[Records from a data collection]

·····

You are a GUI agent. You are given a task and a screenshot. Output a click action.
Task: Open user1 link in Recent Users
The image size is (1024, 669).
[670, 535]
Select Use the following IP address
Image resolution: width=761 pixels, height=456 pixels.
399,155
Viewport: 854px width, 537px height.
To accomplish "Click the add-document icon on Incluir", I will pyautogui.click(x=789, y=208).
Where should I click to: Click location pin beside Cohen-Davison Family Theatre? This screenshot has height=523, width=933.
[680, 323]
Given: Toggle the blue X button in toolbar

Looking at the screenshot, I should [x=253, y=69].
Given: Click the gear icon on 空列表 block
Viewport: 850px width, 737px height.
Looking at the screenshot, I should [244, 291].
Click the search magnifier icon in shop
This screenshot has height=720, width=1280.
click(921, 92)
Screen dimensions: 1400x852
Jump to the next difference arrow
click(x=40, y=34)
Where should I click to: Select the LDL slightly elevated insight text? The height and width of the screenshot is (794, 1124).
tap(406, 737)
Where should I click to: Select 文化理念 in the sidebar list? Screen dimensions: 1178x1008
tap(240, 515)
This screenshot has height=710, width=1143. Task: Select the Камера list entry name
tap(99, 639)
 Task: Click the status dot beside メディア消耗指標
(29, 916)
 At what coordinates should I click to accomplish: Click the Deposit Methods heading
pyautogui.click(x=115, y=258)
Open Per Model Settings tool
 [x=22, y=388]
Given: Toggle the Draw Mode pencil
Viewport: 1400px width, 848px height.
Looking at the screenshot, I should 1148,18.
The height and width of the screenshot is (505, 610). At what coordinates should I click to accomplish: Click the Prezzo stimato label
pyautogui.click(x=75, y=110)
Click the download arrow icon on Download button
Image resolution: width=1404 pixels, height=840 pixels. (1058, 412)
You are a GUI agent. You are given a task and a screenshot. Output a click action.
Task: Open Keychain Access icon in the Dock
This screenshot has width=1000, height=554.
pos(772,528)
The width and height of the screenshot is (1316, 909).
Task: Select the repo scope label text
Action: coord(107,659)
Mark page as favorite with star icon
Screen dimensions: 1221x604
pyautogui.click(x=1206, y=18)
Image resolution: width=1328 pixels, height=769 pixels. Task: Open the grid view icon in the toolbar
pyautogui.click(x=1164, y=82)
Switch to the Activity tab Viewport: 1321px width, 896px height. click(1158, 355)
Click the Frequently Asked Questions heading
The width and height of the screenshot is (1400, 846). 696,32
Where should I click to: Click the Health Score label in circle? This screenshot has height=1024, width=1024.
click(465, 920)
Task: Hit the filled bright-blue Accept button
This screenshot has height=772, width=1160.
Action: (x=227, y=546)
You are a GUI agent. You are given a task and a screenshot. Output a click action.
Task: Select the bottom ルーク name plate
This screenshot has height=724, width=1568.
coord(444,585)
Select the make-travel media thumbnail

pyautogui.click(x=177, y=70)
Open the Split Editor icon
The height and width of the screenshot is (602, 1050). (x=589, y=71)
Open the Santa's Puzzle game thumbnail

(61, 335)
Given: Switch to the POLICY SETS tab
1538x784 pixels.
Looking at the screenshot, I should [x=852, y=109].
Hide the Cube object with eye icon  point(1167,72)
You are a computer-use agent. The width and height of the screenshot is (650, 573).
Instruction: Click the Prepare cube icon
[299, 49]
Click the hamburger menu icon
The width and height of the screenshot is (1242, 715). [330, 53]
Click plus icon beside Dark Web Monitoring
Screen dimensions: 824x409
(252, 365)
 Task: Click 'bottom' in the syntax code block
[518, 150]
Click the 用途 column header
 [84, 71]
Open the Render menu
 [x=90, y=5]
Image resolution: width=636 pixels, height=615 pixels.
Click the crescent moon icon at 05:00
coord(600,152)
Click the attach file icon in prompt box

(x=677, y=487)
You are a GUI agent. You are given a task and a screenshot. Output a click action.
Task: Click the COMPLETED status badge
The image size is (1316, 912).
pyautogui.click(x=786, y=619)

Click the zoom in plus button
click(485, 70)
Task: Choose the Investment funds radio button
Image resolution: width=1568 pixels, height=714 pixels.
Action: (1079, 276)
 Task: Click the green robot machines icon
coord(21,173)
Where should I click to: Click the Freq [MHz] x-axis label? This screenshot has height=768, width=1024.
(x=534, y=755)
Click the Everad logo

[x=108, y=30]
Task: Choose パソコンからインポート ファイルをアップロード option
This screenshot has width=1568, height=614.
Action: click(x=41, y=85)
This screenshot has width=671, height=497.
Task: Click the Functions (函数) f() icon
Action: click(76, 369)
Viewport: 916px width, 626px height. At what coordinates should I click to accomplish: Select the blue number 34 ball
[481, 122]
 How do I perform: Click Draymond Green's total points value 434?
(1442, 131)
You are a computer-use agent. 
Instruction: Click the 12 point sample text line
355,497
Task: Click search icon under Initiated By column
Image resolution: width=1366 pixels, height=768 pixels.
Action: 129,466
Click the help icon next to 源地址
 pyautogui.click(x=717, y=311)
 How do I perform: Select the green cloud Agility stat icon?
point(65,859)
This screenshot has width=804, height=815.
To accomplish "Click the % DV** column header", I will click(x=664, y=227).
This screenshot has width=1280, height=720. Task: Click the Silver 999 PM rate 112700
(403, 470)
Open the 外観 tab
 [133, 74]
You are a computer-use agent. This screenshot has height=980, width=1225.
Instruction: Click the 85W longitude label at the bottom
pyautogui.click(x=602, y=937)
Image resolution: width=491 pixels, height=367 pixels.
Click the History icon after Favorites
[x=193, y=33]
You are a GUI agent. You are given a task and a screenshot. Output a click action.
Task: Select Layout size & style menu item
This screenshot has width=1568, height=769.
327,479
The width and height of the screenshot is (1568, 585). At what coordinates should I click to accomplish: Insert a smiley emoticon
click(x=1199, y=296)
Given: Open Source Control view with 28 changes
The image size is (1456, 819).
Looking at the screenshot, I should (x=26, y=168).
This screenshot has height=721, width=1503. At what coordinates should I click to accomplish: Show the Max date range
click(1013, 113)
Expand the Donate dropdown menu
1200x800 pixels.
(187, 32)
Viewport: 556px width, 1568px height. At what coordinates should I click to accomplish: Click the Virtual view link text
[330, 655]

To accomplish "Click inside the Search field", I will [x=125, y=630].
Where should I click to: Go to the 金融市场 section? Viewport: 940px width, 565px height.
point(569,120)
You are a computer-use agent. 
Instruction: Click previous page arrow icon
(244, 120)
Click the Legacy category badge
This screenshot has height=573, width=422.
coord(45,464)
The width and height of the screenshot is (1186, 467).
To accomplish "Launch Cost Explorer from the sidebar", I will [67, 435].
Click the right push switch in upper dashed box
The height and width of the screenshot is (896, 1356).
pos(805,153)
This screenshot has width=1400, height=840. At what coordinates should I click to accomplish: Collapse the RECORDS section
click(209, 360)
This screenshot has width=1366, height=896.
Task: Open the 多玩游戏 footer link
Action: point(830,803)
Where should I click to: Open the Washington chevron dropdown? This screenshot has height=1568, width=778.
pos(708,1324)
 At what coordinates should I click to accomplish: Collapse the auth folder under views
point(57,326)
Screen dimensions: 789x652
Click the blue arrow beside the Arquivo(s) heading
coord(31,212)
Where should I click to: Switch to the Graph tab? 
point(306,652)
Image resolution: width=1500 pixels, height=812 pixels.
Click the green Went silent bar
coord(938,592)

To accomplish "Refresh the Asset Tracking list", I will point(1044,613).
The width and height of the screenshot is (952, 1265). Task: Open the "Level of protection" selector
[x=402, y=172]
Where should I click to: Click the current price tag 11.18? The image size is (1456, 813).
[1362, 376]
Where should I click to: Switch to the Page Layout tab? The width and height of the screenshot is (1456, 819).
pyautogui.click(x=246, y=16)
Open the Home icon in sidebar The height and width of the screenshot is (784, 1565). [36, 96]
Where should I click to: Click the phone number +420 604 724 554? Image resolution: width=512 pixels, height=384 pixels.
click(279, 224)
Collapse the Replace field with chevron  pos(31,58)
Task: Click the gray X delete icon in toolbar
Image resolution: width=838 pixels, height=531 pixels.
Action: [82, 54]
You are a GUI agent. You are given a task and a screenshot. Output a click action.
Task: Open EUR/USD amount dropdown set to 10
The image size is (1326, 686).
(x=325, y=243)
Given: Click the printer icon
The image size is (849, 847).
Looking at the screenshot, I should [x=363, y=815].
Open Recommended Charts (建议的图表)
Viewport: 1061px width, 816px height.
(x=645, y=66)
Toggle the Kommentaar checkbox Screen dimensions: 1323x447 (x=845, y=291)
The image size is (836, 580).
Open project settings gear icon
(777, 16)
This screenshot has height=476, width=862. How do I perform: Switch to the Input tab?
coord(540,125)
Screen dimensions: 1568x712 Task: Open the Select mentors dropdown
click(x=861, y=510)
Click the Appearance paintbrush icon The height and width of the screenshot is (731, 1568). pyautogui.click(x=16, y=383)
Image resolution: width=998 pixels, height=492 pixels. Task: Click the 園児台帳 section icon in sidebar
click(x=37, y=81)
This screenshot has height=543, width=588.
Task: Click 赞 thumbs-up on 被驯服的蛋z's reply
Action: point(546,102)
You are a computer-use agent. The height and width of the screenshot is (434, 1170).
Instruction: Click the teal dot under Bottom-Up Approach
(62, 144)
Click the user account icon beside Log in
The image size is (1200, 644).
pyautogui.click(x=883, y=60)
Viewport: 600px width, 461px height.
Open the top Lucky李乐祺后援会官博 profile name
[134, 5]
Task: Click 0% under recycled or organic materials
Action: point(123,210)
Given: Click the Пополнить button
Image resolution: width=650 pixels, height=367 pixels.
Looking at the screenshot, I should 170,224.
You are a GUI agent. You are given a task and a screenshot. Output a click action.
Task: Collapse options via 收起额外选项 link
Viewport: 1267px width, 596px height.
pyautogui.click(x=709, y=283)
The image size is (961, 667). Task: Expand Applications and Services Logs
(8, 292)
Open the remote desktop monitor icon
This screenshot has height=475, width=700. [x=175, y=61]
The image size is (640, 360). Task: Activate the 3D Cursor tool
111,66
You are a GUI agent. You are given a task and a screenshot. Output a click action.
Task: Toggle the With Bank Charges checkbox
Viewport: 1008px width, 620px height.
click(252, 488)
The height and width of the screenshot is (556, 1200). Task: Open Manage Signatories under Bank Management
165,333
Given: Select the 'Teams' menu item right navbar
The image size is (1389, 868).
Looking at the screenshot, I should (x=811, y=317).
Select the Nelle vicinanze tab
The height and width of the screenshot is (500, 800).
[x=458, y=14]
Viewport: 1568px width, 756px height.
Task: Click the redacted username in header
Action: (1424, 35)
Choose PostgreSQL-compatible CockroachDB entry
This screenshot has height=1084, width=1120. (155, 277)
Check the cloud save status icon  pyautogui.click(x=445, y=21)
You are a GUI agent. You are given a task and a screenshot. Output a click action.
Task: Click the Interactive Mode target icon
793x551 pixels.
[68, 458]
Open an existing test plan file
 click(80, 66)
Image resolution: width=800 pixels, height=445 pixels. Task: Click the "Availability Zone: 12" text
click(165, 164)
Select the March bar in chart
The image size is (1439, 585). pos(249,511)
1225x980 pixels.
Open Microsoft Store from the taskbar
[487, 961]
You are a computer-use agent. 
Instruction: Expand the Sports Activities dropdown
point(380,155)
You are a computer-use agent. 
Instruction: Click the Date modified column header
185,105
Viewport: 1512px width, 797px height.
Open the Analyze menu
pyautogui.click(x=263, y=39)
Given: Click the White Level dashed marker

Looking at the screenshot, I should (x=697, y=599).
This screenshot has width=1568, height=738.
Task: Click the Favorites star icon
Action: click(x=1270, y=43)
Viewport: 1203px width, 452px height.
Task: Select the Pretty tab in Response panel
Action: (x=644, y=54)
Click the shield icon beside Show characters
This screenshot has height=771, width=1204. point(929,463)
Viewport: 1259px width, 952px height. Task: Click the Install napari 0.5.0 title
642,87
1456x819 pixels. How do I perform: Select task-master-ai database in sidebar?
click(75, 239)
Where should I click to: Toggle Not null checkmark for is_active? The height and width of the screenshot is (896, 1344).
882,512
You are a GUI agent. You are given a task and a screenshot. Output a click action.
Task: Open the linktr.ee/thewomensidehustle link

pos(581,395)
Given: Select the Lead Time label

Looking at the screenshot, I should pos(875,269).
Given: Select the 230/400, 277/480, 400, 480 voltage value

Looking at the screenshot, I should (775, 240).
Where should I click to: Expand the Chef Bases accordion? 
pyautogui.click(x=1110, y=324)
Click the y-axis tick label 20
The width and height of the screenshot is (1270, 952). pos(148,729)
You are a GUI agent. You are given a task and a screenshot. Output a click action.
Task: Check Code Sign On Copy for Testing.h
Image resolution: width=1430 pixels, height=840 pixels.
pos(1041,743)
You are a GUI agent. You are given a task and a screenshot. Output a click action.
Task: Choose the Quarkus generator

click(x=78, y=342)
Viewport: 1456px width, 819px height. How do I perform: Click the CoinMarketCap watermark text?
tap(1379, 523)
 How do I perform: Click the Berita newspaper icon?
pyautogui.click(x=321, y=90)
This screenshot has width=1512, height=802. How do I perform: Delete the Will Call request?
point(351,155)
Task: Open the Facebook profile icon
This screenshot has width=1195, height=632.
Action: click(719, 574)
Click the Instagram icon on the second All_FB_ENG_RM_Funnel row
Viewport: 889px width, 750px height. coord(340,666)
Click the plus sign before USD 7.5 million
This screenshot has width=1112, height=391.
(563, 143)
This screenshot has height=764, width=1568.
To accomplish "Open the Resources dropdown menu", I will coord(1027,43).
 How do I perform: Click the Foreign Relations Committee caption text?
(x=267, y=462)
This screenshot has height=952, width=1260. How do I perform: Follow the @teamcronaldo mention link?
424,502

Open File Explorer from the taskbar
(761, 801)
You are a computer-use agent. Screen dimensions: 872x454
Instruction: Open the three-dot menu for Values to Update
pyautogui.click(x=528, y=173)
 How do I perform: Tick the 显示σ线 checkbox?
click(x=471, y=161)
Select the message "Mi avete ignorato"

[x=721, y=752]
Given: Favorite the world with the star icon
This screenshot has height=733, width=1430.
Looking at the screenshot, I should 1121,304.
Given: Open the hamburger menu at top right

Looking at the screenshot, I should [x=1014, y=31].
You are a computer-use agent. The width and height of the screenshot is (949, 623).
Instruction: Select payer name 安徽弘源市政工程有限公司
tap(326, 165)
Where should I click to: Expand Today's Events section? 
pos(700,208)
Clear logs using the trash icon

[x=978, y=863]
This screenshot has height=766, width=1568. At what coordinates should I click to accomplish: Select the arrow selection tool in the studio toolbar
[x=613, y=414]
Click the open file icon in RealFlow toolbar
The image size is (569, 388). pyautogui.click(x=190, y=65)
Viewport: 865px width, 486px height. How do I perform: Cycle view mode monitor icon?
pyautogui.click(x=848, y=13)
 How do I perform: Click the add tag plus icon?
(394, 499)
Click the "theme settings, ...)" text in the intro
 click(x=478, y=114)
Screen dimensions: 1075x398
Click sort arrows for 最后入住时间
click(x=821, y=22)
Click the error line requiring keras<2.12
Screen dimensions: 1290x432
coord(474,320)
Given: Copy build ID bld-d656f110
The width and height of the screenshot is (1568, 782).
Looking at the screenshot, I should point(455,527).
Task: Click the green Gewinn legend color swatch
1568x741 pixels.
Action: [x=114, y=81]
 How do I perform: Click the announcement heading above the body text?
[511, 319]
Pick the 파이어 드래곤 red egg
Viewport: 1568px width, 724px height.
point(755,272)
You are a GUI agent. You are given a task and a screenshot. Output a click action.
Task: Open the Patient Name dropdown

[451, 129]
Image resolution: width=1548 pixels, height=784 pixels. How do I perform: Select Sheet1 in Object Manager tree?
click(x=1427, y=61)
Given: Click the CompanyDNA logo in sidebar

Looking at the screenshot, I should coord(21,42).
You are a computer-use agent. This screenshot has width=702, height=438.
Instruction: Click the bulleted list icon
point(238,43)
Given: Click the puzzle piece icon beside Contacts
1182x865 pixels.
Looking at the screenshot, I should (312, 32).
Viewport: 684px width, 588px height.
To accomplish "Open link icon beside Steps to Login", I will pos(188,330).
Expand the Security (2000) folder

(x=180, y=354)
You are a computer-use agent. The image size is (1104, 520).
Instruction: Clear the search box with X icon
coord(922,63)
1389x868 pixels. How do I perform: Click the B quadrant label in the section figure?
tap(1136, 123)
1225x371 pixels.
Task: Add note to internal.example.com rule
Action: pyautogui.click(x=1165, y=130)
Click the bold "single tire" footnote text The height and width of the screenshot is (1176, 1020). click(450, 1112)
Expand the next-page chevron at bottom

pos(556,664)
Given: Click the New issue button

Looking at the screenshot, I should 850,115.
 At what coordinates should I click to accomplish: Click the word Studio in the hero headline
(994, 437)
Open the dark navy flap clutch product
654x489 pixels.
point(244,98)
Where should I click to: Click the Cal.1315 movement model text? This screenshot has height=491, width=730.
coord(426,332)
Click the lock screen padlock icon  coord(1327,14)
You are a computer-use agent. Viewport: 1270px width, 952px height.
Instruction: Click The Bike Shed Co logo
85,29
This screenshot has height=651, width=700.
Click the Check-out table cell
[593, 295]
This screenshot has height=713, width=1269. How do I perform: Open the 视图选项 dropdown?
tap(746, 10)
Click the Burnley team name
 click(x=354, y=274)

·····

### [Problem]
Express the data as a JSON list of strings with one string per line, leaving out blank lines. Begin at the line that has "Choose PostgreSQL-compatible CockroachDB" and stop after the line that has "click(80, 66)".

### [Full answer]
[
  "Choose PostgreSQL-compatible CockroachDB entry",
  "This screenshot has height=1084, width=1120. (155, 277)",
  "Check the cloud save status icon  pyautogui.click(x=445, y=21)",
  "You are a GUI agent. You are given a task and a screenshot. Output a click action.",
  "Task: Click the Interactive Mode target icon",
  "793x551 pixels.",
  "[68, 458]",
  "Open an existing test plan file",
  " click(80, 66)"
]